TASK DESCRIPTION:
Using the listing below, copy every line that mentions "width".

SUPPLIED DATA:
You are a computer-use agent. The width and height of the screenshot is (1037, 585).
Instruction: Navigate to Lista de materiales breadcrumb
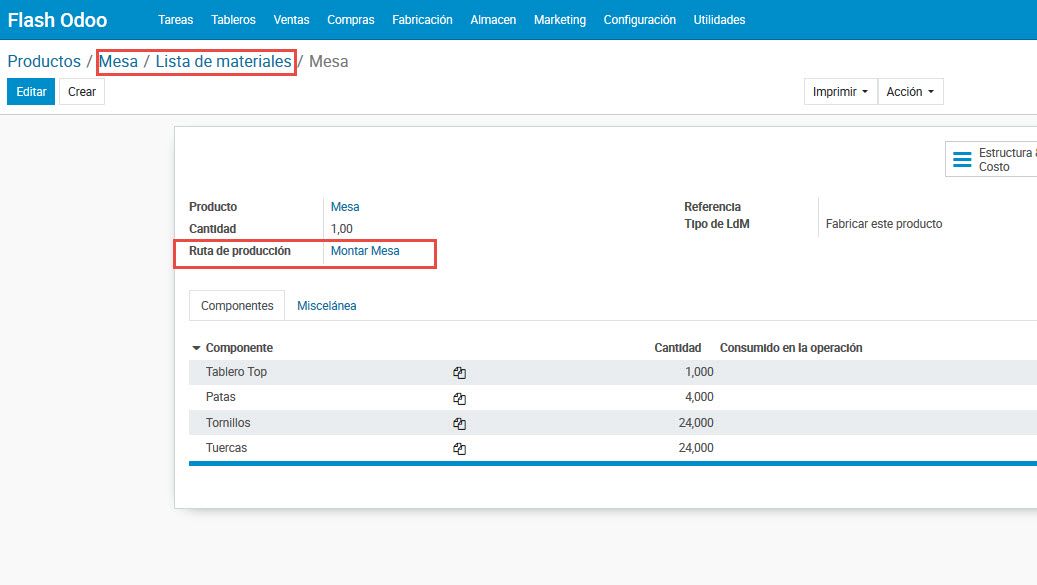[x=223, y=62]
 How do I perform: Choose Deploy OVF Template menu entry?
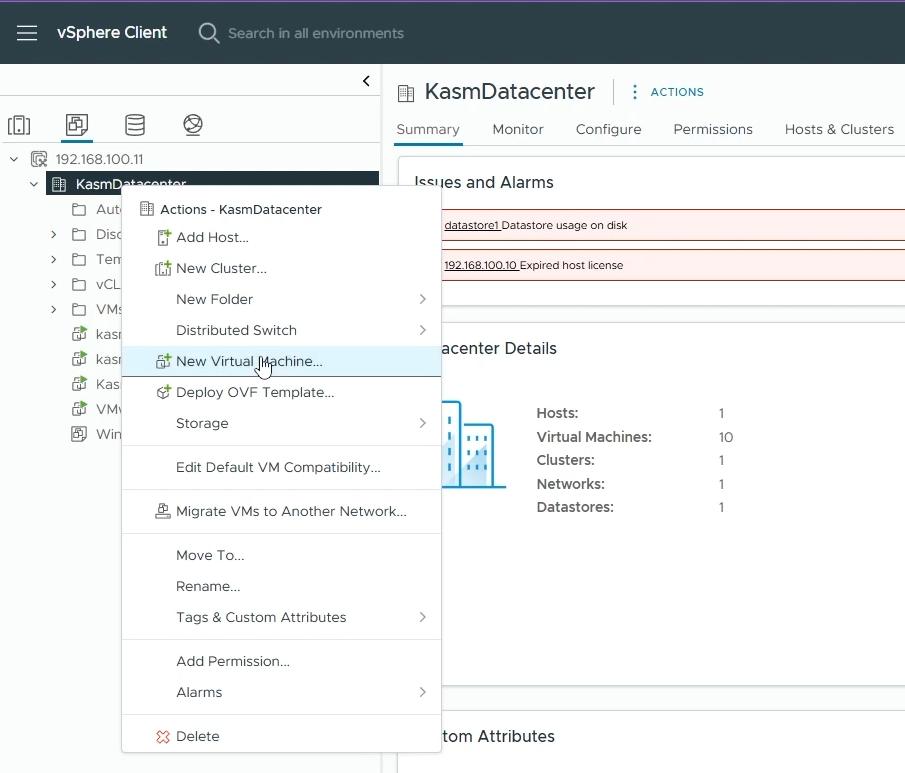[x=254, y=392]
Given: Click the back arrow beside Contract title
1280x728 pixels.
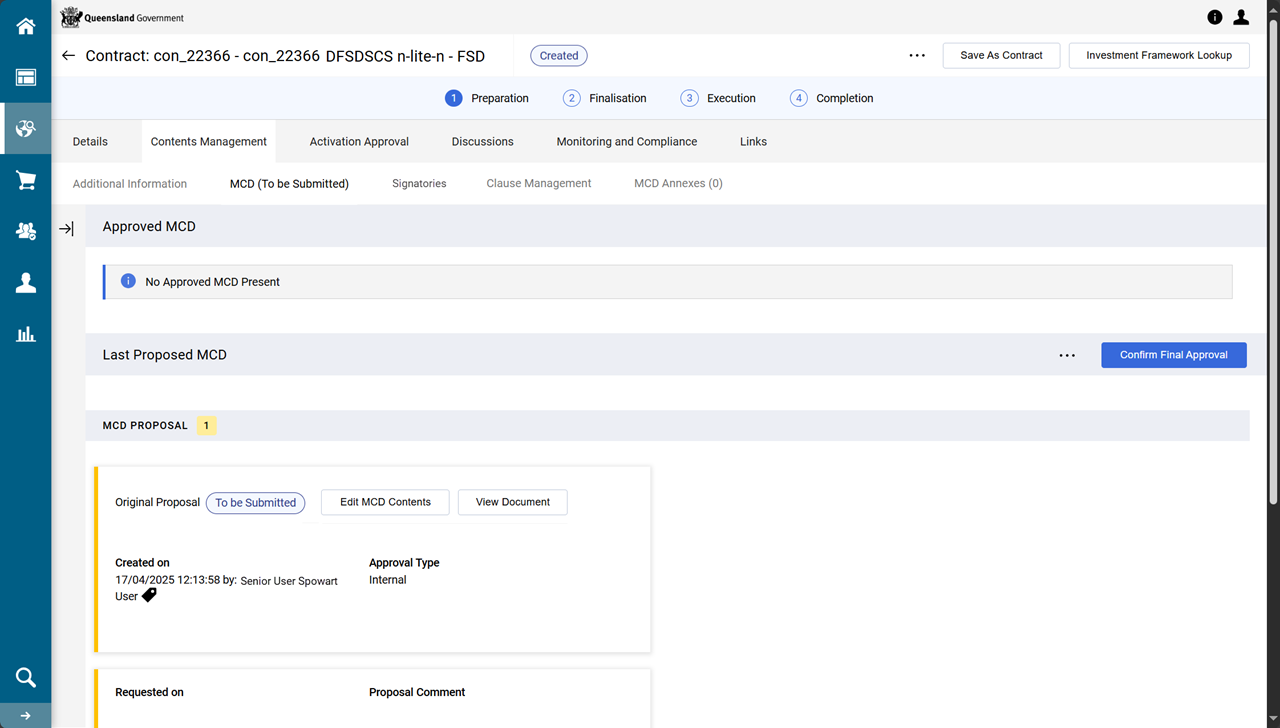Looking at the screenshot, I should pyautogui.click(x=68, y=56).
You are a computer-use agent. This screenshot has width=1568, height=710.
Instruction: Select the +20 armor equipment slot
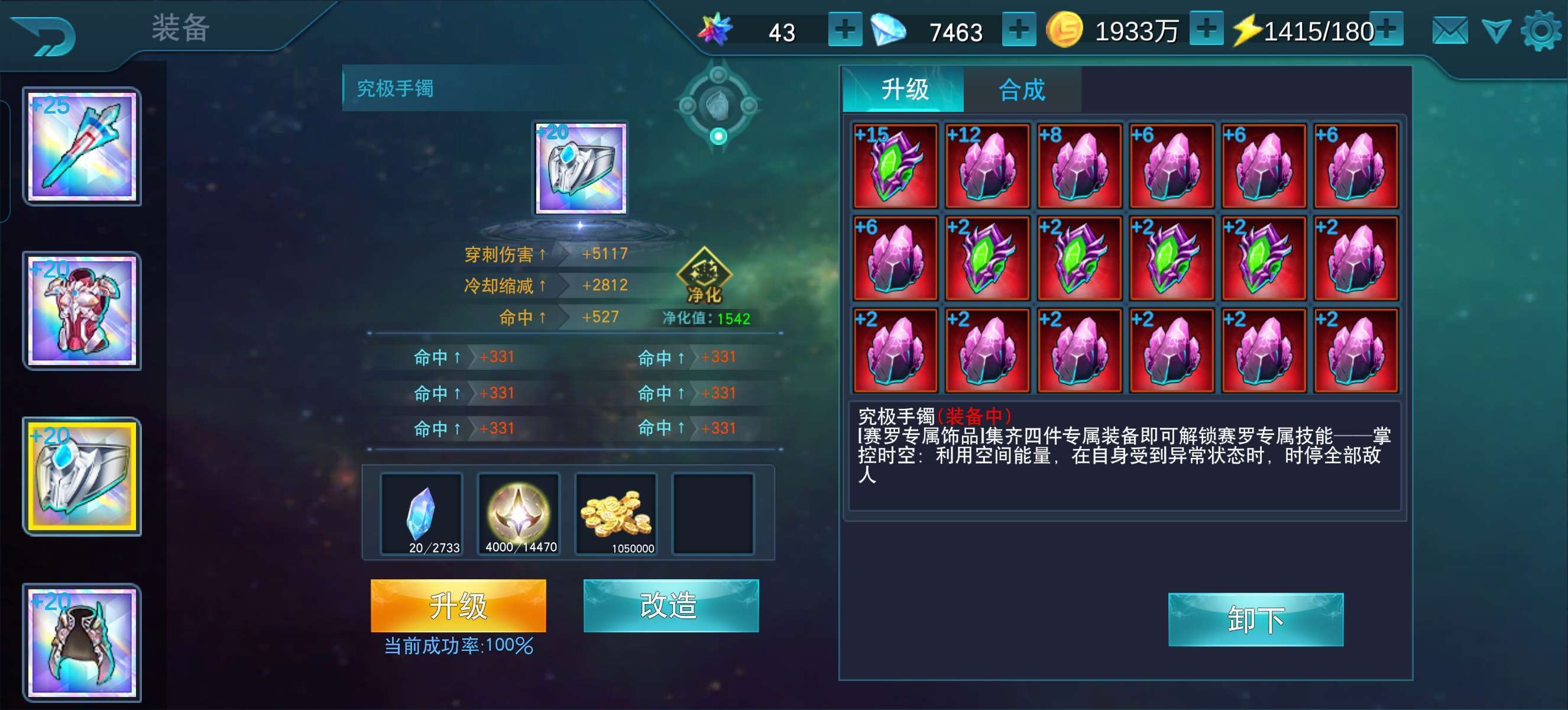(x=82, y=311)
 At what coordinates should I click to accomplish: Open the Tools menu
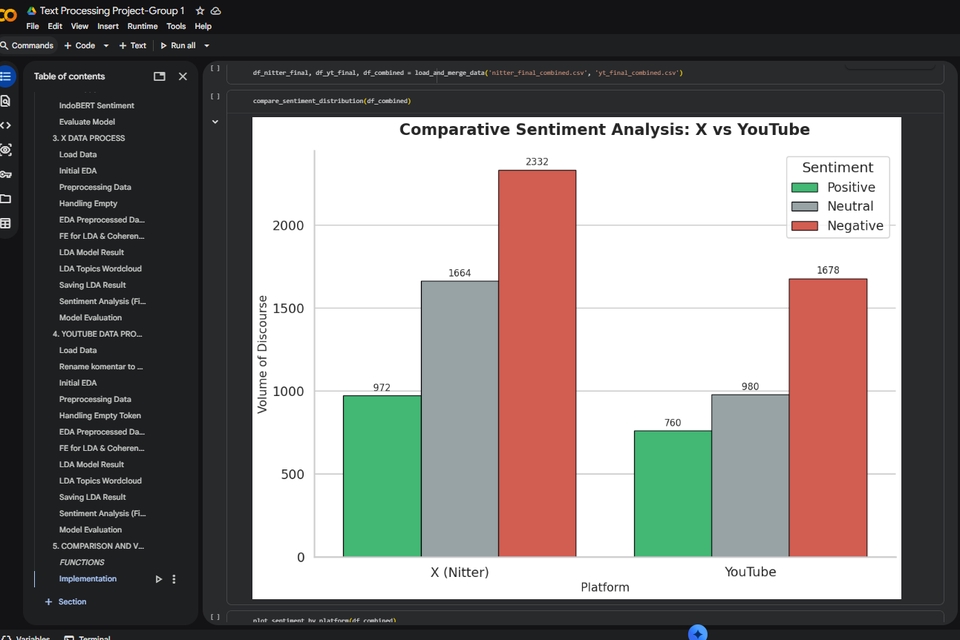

ANSWER SPACE:
You are a computer-use agent. The width and height of the screenshot is (1037, 585).
You are a computer-use agent. This screenshot has width=1568, height=710.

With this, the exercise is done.